Bite your tongue!!!!!
Link Posted: 8/18/2005 5:34:56 AM EDT

Originally Posted By PlaymoreMinds:
Bite your tongue!!!!!



And on what part should I naw my tounge? It is missing some chunks already, don't want to take off too much more!
Link Posted: 8/18/2005 5:54:06 AM EDT
I see that super hearing, multitasking, lopsided boobs, and a loss of sanity has been covered. The only thing I need to add to the list is stretch marks. I should consider myself lucky to still be continent and have no parts flapping in the breeze, but the stretch marks still bum me out. They weren't so bad after my first child, but they spread like crazy with the second one.

Oh, and I also have developed that scary Mommy tone of voice that strikes fear into all children and some adults.
Link Posted: 8/18/2005 8:00:07 AM EDT
[Last Edit: 8/18/2005 8:08:19 AM EDT by daydreamer]

Originally Posted By PlaymoreMinds:

Originally Posted By daydreamer:

Originally Posted By PlaymoreMinds:
My doc had midwives on staff...FWIW...I chose the doc 'cause I like pain meds <shrug> I figure God made opiate for a reason...ymmv



I visited with a woman who had pain meds for one delivery and none for another. She said that she'd do it without medicine any day. Some women don't respond well to pain meds and muscle relaxers... um, me.



My first baby was all back labor...23 hours of excruciating pain...I walked in at less than 2cm BEGGING for meds... (I herniated 2 discs in my late 20's...I have back pain constantly...but this was awful) that labor resulted in CPD and a c-section. My second I went into labor 3 days prior to the scheduled section...all "normal" (not in my back) and walked into the hospital at 7cm saying "I think I am in labor." Evidently, I can handle labor pain so long as it's in the front but not the back <shrug>.
So what they say is true: pregnancy is different for each woman and each pregnancy is different.




My son was positioned a little off, so the labor was longer than is typical in my family. The other day, a cousin gave birth (at home) in the shower 15 minutes before the midwife arrived. She said the baby just fell out after 3 1/2 hours of labor... hear the sucking of my inhaled breath when I heard that.

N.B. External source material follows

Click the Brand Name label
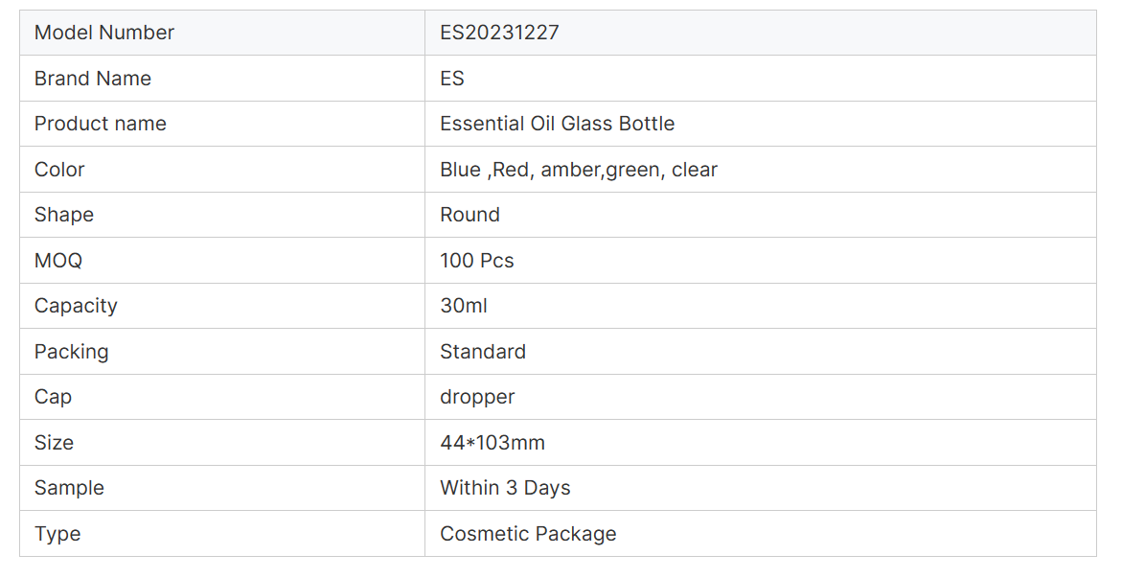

Indeed they are all different and that lucky !@#! is going to know that when I see her next!
Link Posted: 9/18/2005 12:31:29 PM EDT

Originally Posted By daydreamer:

Kacer, Your theory is interesting to me mostly because I've done a bit of research on AI diseases myself. You might find my family's experience enlightening, so I'm sending an IM your way. While I agree that pregnancy probably contributes to the disproportionate number of women with AI diseases, I don't think it is the only factor. Stress triggers AI responses in predisposed individuals, and pregnancy is a stress, but ...

My family is full of women with AI responses and men without them. The men do, however, have something in common. Aggression and addiction. I wonder if there is a sex hormone, particularly one shared by women and men that is at issue... perhaps an enzyme issue.



In the "better late than never" catagory...

On the stress front, YES, stress DOES/can trigger AI responses... but do you know WHY?

I do.

Stress causes a rapid depletion of omega 3's. Omega 3 fatty acids are necessary for the formation of Prostaglandin 3, a biochemical that is required to shut off the "stress chemistry". Basically, the MORE DEFICIENT we are of the Omega 3's, the more stressed we get, the more stressed we get the more omega 3's are "used up", causing a greater deficiency and so on. (Vicious Cycle).